Given that X and y are sampled independently from the distribution, there should not be any relation between X and y, and the expected test error rate should be around 50%. 

## Feature Selection

First, select the most informative of the features using SelectPercentile feature selection, and then we evaluate a LogisticRegressor using cross-validation.

In [3]:
from sklearn.feature_selection import SelectPercentile, f_regression
from sklearn.model_selection import train_test_split

X_train, X_test, y_train, y_test = train_test_split(X, y, test_size=0.2)

select = SelectPercentile(score_func=f_regression, percentile=5).fit(X_train, y_train)
X_selected = select.transform(X_train)

print("X_selected.shape: {}".format(X_selected.shape))

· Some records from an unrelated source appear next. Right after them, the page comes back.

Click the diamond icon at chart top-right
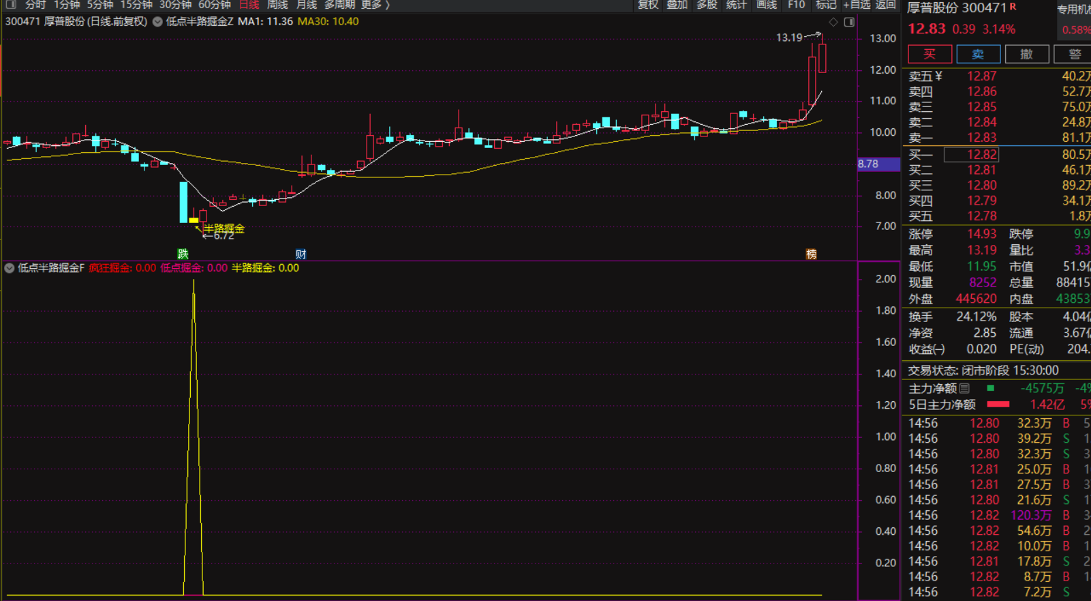coord(833,23)
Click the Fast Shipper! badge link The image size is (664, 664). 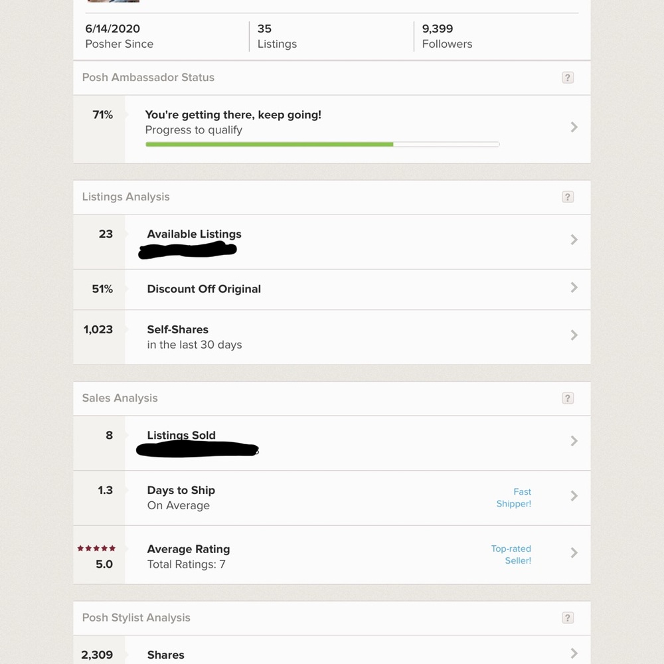point(514,497)
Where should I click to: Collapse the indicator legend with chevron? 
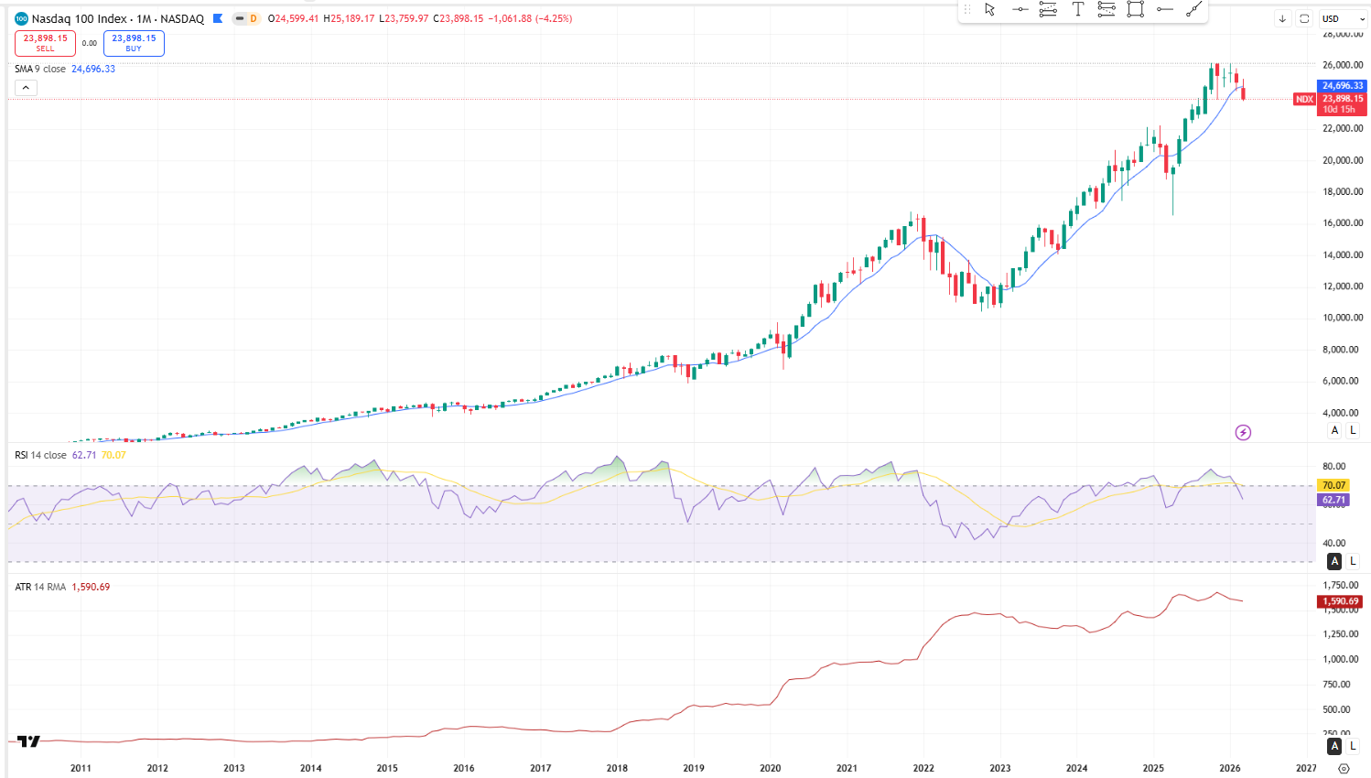click(x=26, y=88)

X_selected.shape: (800, 500)


## Cross Validation 

In [4]:
from sklearn.model_selection import cross_val_score
from sklearn.linear_model import LogisticRegression

mean_accuracy = np.mean(cross_val_score(LogisticRegression(), X_selected, y_train, cv=5))
print("Cross-validation accuracy: {:.2f}".format(mean_accuracy))

Cross-validation accuracy: 0.89


Looks like a decent validation accuracy, let's try on our test set.

In [5]:
lr = LogisticRegression()
lr.fit(X_train, y_train).score(X_test, y_test)

0.51

The result is no better than random guess (50%)!! 

Now let's do a 'proper' cross validation on our model: 

In [7]:
from sklearn.pipeline import Pipeline


pipeline = Pipeline([("select", SelectPercentile(score_func=f_regression, percentile=5)),
                     ("lr", LogisticRegression())])

mean_accuracy = np.mean(cross_val_score(pipeline, X_train, y_train, cv=5))
print("Cross-validation accuracy (pipeline): {:.2f}".format(mean_accuracy))


Cross-validation accuracy (pipeline): 0.49


this time round, the cross-validation accuracy gives a true-er picture of the model performance (50%).